*SELECTED EXCERPT*:
Thursday, July 20, 2017

Detecting Intelligence with an Unknown Objective

This is the second post in a series on theory for adaptive systems. The previous post argued that the lack of good adaptive systems theory is the main bottleneck to scientific progress today. The main goal for the next few posts is to lay out questions and problems, and to suggest possible approaches toward quantitative solutions.

Today’s question: How can we recognize adaptive systems in the wild?

To be more concrete: suppose I run a ridiculously huge Game of Life simulation with random initial conditions. What function can I run on the output in order to detect adaptive system behavior within the simulation? Specifically, we’re looking for subsystems of the Game of Life which:
  • Learn from their environment
  • Use what they learn to optimize for some objective
I see two major difficulties to this problem:
  1. We don’t know the system’s objective.
  2. We don’t know what defines the “system”.
I’ll focus on the first part for now; defining the “system” will be a running theme which I will revisit toward the end of these posts.

Example 1: Street Map
Imagine cars driving around on a street map which looks roughly like this:
Suppose two types of cars drive around this map. The first type wanders about, picking a random direction at each intersection until it reaches its destination. The second type knows what the map looks like, and takes the shortest path from its starting point to its destination. Looking at their paths as they drive, how could we tell the two apart? In particular, how could we tell the two apart without knowing the destination?

It would be tedious but straightforward to build an elaborate statistical test for this particular problem, but it wouldn’t generalize. Instead, I’ll point out an heuristic: the intelligent cars, the cars which take the shortest route, will almost always start by driving toward the center, and almost always finish by driving away from the center.

Why? Pick two points at random on the map. Look at the shortest path between them. A majority of the time, it will go through the center point. Even when it doesn’t, it almost always goes first toward the center, then away - it never gets closer to the center then further then closer again.

(For the mathematically inclined: you can prove this by looking at the map as a tree, picking a root, and viewing “distance to center” as the depth within the tree.)

Example 2: Shortest Paths
In the street map example, we can detect “intelligent” behavior by looking for cars which first go towards the center of the map. This behavior is statistical evidence that the car is following a relatively short path to some destination.

Can we generalize this? “Intelligent” cars only start by going toward the center because that’s the shortest path. Even on a more general map, we could look for statistical patterns among shortest paths. On a real-world road map, “shortest paths” over significant distances usually hop onto a highway for most of the drive. Even locally, there are more central and less central roads. Without diving into any statistics, it seems like we could take a typical road map and develop a statistical test to tell whether a car is following a short path between two points, without needing to know the car’s destination.

But what makes the short path “intelligent” at all? Why do we intuitively associate short paths with intelligent behavior, as opposed to wandering randomly around the map?

Example 3: Resource Acquisition
Let’s look at the problem from a different angle. One characteristic behavior of living creatures, from animals to bacteria, is a tendency to acquire resources.

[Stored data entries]
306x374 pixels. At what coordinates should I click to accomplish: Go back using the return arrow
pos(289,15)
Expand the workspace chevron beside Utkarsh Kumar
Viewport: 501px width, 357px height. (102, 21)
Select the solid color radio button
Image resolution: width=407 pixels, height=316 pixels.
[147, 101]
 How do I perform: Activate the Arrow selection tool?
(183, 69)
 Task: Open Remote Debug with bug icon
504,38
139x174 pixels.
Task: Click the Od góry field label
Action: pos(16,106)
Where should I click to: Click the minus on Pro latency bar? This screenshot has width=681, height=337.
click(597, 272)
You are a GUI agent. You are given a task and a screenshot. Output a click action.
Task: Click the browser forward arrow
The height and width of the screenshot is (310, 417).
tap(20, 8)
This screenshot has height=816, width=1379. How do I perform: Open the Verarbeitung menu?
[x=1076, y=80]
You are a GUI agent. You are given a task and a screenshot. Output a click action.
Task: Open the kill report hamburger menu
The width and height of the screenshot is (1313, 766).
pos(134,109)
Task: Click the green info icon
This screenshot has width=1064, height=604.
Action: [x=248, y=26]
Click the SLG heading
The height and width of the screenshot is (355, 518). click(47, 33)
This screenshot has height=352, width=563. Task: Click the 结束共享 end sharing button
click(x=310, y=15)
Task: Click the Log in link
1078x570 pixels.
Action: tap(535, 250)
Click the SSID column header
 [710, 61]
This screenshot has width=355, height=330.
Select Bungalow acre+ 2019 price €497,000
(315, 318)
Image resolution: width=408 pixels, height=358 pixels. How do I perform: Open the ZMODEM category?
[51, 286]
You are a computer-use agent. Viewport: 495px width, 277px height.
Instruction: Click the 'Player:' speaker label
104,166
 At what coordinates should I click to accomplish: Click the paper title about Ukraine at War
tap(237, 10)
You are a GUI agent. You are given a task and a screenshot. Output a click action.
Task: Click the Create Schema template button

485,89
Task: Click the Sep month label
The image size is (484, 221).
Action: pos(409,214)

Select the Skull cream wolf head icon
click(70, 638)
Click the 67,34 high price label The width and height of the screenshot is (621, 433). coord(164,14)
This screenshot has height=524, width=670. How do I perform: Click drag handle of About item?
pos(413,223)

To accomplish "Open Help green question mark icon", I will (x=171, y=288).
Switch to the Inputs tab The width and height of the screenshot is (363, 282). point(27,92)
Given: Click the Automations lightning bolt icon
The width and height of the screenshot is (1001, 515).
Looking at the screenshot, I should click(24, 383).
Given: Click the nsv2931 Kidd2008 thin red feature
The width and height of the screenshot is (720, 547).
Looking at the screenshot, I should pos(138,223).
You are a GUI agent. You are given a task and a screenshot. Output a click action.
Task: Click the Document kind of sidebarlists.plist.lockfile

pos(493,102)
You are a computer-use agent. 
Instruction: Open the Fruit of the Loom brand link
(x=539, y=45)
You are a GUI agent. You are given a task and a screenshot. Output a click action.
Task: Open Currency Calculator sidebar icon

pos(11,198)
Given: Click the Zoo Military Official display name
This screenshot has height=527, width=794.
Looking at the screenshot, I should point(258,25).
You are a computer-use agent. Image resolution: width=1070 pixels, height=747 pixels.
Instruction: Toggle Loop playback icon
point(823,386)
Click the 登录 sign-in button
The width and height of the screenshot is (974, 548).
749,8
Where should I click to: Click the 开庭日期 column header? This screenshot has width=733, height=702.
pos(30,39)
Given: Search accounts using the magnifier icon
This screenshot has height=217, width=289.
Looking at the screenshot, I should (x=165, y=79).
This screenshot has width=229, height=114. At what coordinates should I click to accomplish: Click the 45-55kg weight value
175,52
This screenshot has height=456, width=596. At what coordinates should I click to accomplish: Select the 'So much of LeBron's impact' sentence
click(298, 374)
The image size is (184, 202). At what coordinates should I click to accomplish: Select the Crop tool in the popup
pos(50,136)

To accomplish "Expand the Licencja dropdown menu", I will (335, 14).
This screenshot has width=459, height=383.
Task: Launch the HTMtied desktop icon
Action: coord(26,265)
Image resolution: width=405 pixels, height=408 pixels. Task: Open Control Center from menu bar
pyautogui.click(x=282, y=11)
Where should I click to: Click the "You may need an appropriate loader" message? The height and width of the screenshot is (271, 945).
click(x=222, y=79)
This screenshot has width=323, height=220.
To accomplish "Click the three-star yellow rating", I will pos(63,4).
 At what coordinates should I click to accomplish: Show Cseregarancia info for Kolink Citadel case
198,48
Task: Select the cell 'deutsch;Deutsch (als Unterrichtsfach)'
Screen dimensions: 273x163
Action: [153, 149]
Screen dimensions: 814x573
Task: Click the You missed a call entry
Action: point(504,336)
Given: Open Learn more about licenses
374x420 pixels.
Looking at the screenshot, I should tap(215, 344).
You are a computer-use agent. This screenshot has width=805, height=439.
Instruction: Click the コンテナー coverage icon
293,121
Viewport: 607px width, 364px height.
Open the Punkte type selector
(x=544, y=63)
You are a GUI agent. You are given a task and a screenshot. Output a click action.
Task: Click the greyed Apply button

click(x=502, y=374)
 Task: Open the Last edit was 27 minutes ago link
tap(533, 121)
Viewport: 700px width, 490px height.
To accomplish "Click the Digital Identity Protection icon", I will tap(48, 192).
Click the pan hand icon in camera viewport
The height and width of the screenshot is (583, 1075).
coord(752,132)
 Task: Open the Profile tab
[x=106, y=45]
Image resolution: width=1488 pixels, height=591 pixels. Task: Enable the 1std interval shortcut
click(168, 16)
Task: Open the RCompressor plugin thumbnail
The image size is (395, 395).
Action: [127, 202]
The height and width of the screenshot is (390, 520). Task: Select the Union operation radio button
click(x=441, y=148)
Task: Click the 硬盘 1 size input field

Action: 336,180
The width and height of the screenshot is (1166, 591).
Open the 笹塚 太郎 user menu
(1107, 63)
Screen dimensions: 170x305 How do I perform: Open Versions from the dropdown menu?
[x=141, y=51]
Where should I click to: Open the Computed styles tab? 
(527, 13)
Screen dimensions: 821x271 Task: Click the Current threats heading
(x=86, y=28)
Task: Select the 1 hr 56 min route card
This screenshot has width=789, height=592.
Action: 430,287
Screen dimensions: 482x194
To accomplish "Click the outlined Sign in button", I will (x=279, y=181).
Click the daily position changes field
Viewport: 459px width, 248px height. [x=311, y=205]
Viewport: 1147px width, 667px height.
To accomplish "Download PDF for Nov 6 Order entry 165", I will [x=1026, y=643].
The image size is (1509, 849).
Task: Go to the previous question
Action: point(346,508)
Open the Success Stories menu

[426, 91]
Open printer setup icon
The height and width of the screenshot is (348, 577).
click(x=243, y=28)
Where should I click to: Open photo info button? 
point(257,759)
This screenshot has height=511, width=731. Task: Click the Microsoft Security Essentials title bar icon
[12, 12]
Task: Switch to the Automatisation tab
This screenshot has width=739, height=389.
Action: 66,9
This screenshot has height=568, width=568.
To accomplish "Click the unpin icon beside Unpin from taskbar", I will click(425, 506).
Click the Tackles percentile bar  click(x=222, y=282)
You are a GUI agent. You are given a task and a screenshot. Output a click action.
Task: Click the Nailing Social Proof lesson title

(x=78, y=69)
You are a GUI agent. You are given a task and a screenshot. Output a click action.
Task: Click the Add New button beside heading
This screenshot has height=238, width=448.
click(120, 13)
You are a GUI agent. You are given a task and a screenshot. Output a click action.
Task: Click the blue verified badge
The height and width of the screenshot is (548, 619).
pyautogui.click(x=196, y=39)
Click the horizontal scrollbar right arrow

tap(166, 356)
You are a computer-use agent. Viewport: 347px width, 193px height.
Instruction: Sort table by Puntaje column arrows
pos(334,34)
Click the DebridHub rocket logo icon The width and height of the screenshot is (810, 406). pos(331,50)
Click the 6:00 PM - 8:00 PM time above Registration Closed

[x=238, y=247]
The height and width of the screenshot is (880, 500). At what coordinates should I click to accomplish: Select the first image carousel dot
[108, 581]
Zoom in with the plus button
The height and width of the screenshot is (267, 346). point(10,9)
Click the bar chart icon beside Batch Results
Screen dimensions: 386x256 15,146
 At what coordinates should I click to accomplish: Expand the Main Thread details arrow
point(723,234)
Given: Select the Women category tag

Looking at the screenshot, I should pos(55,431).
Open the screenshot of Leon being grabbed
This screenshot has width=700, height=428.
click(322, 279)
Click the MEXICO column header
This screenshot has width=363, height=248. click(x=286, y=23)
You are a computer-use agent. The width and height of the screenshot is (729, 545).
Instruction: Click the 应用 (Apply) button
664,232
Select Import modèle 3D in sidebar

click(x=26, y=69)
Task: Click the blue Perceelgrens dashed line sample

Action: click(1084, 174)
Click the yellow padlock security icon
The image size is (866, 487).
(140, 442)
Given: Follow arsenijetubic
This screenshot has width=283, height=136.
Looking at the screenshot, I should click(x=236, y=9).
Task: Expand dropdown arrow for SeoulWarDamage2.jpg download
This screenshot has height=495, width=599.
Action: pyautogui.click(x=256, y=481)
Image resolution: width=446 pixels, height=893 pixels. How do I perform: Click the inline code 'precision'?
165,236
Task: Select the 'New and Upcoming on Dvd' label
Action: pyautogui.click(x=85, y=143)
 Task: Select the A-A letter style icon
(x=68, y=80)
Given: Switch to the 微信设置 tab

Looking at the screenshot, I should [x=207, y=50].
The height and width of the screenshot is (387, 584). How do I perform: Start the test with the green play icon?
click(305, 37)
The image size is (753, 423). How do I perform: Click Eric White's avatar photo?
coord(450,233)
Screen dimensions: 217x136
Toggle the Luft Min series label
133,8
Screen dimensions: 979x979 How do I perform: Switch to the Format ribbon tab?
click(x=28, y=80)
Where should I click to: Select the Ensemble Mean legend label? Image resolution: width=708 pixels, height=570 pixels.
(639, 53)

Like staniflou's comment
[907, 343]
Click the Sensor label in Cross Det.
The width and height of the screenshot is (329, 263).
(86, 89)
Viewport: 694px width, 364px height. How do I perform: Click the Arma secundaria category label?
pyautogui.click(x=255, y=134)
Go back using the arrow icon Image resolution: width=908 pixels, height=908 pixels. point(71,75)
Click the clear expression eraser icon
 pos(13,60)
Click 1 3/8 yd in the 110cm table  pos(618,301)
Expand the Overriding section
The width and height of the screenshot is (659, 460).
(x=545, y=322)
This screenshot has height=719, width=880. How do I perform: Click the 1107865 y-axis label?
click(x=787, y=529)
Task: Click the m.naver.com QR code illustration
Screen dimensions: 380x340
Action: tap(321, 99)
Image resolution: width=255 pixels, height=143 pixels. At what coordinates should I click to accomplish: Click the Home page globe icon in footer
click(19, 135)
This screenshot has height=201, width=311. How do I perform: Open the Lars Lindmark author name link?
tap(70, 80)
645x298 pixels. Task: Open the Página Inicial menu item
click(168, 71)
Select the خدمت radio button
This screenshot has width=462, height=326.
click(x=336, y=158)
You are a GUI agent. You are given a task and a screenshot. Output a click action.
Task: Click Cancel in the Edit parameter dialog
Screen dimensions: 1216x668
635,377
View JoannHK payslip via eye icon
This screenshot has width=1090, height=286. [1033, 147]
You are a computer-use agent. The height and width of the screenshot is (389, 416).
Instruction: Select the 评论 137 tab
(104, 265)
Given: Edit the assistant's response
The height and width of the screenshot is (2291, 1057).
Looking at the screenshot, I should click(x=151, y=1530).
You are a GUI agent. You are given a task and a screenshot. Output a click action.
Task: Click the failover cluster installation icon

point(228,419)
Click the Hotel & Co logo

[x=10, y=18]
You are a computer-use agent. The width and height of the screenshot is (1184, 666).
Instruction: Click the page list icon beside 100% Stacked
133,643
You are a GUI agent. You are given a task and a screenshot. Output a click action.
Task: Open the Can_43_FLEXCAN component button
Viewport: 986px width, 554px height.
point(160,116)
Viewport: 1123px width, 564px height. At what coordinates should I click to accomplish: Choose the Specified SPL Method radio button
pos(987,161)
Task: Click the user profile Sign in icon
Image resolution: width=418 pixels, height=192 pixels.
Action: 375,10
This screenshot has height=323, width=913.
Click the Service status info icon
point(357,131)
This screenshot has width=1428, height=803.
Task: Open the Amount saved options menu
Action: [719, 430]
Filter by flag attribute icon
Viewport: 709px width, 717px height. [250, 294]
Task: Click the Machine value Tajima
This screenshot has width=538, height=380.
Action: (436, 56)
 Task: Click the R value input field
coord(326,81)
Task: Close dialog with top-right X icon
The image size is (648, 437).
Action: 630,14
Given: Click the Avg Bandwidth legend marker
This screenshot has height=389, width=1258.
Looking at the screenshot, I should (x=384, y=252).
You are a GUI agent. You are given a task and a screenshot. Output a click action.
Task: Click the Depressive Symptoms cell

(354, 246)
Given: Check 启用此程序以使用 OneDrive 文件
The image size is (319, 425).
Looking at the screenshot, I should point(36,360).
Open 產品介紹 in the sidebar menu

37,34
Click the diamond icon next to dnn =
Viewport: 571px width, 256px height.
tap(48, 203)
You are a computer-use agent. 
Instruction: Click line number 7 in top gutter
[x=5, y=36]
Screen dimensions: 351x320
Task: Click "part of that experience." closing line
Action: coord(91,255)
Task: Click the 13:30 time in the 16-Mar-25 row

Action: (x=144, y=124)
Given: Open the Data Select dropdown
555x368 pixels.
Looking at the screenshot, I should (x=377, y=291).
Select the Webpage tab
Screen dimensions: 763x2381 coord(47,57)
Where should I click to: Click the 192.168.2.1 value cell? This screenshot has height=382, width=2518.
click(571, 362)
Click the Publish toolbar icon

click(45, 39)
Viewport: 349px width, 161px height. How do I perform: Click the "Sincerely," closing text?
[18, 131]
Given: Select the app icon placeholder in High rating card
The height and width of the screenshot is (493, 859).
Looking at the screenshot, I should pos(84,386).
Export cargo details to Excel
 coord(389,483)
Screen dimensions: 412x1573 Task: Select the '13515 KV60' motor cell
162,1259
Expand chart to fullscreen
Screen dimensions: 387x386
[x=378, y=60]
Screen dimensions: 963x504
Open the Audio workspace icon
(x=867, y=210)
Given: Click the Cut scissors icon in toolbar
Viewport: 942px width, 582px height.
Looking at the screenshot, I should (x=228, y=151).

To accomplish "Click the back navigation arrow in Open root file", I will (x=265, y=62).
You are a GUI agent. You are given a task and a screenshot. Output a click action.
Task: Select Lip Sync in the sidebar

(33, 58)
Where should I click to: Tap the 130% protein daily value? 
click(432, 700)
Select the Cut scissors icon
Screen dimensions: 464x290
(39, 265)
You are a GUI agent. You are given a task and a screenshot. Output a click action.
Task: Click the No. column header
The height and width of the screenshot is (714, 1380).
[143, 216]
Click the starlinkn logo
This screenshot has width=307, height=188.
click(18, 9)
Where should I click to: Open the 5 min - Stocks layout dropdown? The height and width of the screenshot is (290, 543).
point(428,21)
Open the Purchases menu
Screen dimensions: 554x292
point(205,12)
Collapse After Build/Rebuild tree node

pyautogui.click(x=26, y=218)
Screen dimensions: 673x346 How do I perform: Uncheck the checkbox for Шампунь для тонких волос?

*USING THE INFORMATION*:
1 – Print the passage of the blog post on detecting intelligence between "To be more concrete: suppose" and "the system’s objective.", inclusive.
2 – Rewrite the paragraph of the blog post on detecting intelligence that begins "Can we generalize this?" as a short bulleted list that keeps its main facts.
3 – Continue the blog post on detecting intelligence, picking up after its final sentence about living creatures acquiring resources.

*TASK-BY-TASK RESULTS*:
1 –
To be more concrete: suppose I run a ridiculously huge Game of Life simulation with random initial conditions. What function can I run on the output in order to detect adaptive system behavior within the simulation? Specifically, we’re looking for subsystems of the Game of Life which:
  • Learn from their environment
  • Use what they learn to optimize for some objective
I see two major difficulties to this problem:
  1. We don’t know the system’s objective.

2 –
- Cars that drive intelligently head toward the center first only because that is the shortest path.
- On a more general map, we could still look for statistical patterns among shortest paths.
- On real road maps, shortest paths over long distances usually use a highway for most of the trip.
- Even locally, some roads are more central than others.
- It seems possible to build a statistical test on a typical road map that tells whether a car is following a short path, without knowing its destination.

3 –
In biology, the main types of resources acquired are energy and certain standard biochemicals. Each of these resources is stored - e.g. energy is stored as starch, fat, ATP, an electric potential difference, etc.

Why would adaptive systems in general want to acquire and store resources? Because it gives the system more options. A human who accumulates lots of currency has more options available than a human without any currency. A bacteria with a store of energy has more options than a bacteria without. Ultimately, those resources could be used in a variety of different ways in order to achieve the system’s objective.

Whether it’s a human taking a vacation or buying a car, a bacteria reproducing or growing, a pool of resources offer options suitable to many different situations. Intuitively, we expect adaptive systems to accumulate resources, because those resources will give the system many more options in the future.

Example 4: Time as a Resource
One universal resource is time. In this view, saving time is a special case of accumulating resources: time saved can be spent in a wide variety of ways, offering more options in the future.

This ties back to the shortest path example. We expect “intelligent” systems to take short paths in order to save time. They save time because time is a universal resource - time saved can almost always be “spent” on something else useful to the system’s goal.

In the street map example, we run into a more unusual resource: “centrality” in the road map. (Mathematically: height in the tree.) A more central location is closer to most points. By moving toward the center of the map, a car accumulates centrality. It can then cash in that centrality for time savings, converting one resource (centrality) into another (time).

A Little Formalization
We now have a handful of examples of intuitively “intelligent” behavior - short paths, energy and currency accumulation, saving time. These examples all amount to the same thing: accumulating some useful resource. Can we formalize this intuition somewhat? Can we generalize it further?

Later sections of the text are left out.